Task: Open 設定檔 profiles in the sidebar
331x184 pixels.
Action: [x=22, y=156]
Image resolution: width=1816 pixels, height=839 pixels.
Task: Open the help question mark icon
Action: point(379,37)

# # # # #

## Work request
Transcribe the listing so that each line matches exactly.

## Solution to this problem
Task: Open 設定檔 profiles in the sidebar
331x184 pixels.
Action: [x=22, y=156]
Image resolution: width=1816 pixels, height=839 pixels.
Task: Open the help question mark icon
Action: point(379,37)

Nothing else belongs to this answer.